- **Document text**
PICS Label Distribution

Label Syntax and Communication Protocols

by Tim Krauskopf (timk@spyglass.com), Jim Miller (jmiller@w3.org), Paul Resnick (presnick@research.att.com), and Win Treese (treese@OpenMarket.com)

Revision 1, DRAFT 2 Last modified on Sat. Oct 28 1995 by Resnick

Overview

This document has been prepared for the technical subcommittee of PICS (Platform for Internet Content Selection). It defines a general format for labels that permits them to be embedded in RFC-822 style headers. It defines four methods by which PICS labels may be transmitted:
IN A DOCUMENT
One or more labels may be embedded in a document. We specify the format and note in particular how to use a META tag to embed labels in html documents.
WITH A DOCUMENT
An http client can request that labels be sent along with a document. A server can satisfy the request, by sending the labels in http headers.
SEPARATELY
A client can request labels from a label server that runs the http protocol. The labels may refer to items available through protocols other than http, such as ftp, gopher, or netnews.
POSTING
A client may post labels to a label server that runs the http protocol. The labels may refer to items avaiable through prtocols other than http.

General Format

A label consists of a service identifier, label options, and a rating. The service identifier tells who issued the rating. Label options give additional properties of the document being rated as well as the rating itself, such as the time the document was rated. The rating itself is a set of attribute-value pairs that describe a document along several dimensions. The general format of a label is
         service=(options...; rating=(...);)
Label options are as follows:
on = HTML-date
The date on which this rating was issued.
until = HTML-date
The date on which this rating expires.
for = [*]quotedURL
The URL of the item to which this rating applies. * indicates that the label applies to all items matching the URL, which is useful for assigning a rating to a site or directory.
by = quotedURL
The URL of the entity rating the item.
at = HTML-date
The last modification date of the item to which this rating applies at the time the rating was assigned. This can serve as a less expensive, but less reliable, alternative to the message integrity check (MIC) options.
mic-md5 = Base64-string
A message integrity check (MIC) of the item being rated. The MD5 Message Digest Algorithm is used to compute the MIC.
complete-label = quotedURL
Dereferencing this URL returns a complete label that can be used in place of the currentone. The complete label has values for as many attributes as possible. This is used when a short label is transmitted for performance purposes but additional information is also available.

Example

For example, a label that uses the example rating system from the document, "Rating Services and Rating Systems", might be as follows:
     "http://www.gcf.org"=(
          on="05 Nov 1994 08:08:08 -0500";
          until="31 Dec 1995 23:59:59 -0000";
          for="http://www.gcf.org/index.html";
          by="mailto:rating-authority@gcf.org";
          rating=(suds=0.5; density=none; color/hue=red);
      )

Detailed Syntax

The following grammar, in modified BNF, describes the syntax of labels. The methods by which labels are embedded in specific protocols are detailed below.

Notes:

  1. Whitespace is ignored except in quoted strings.

- **Source excerpt**
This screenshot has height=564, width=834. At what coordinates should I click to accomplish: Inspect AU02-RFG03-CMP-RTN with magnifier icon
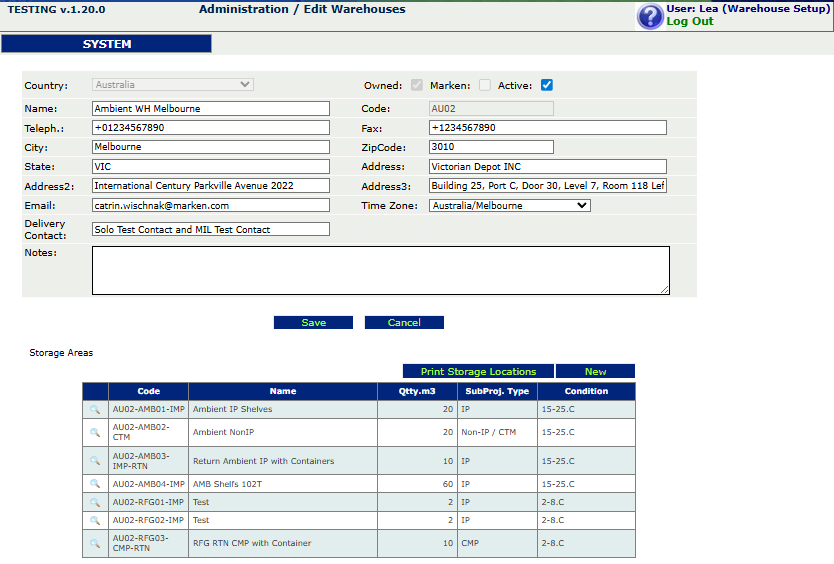(x=95, y=543)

- **What you need to do**
A - List every label option that the PICS label distribution text defines, giving only the option names.
B - According to the PICS label distribution text, which algorithm computes the message integrity check?
C - Please write the next part of the PICS label distribution text, starting right after its final note.

- **Results by task**
A - on, until, for, by, at, mic-md5, complete-label

B - The MD5 Message Digest Algorithm.

C -
  2. The strings in transmit-name-lists are case insensitive. All other strings are case sensitive.
  3. Additional options may be added over time. For experimental purposes, options with names beginning "x-" may be added at any time without prior arrangment. Extending the options that are formally part of this specification requires an additional consensus process before adoption.
  4. This specification requires the use of US-ASCII. Note that the document, "Rating Systems and Rating Services," describes how a service can map the US-ASCII transmit-as names to descriptive strings using other character sets.
labellist :: label [';' labellist]
label :: service '=' '(' [optionlist ';'] 'rating = (' rating ');' ')'
service :: quotedURL
quotedURL :: '"' URL '"' 
optionlist :: option [ ';' optionlist ]
option ::  'on =' quoted-date
	|  'until=' quoted-date
        |  'at=' quoted-date
        |  'for=' quotedURL
        |  'complete-label=' quotedURL
        |  'mic-md5=' base64-string
quoted-date :: 
rating :: avlist
avlist :: avitem [';' alist]
avitem :: attribute '=' value
attribute :: transmit-name-list
transmit-name-list :: quotedshortname ['/'transmit-name-list] 
value :: number
number :: [sign]unsignedint['.' [unsignedint]]
sign :: '+' | '-'
unsignedint :: [1*n][0-9]
quotedshortname :: ' " ' [1*n]extendedalphanum ' " '
extendedalphanum :: 'A' | ... | 'Z' | 'a' | ... | 'z' | '+' | '-'

base64-string is as defined in RFC-1421.
URL is as defined in RFC-1738 for URLs.

RFC-822 Headers

Many protocols, such as Internet electronic mail, the HyperText Transfer Protocol, and USENET News, use ASCII headers as described in RFC-822. For use in such protocols, we define a new header, PICS-Label, used to contain the labels described in this document. The syntax is:
PICS-Label: 
where label is described according to the syntax above. Continuation lines beginning with whitespace may be used as defined in RFC-822.

Embedding Labels in HyperText Markup Language (HTML)

Labels may be embedded in HTML files as meta-information, using the META element defined in the HTML specification. This embedding usually takes one of two forms:
  1. Using the HTTP header equivalency mechanism, which may be used by an HTTP server to generate a header:
            http-equiv="PICS-Label" content='...'
           
  2. Using the name mechanism, which may be parsed directly by the receiver:
            name="PICS-Label" content='...'
           
    (Note that the content attribute use single quotes, because the label syntax uses double quotes.)

Sending Labels With A Document

When an http server sends a document to a client, it sends additional headers as well. We specify how the client can request that one or more labels be included in one of those headers.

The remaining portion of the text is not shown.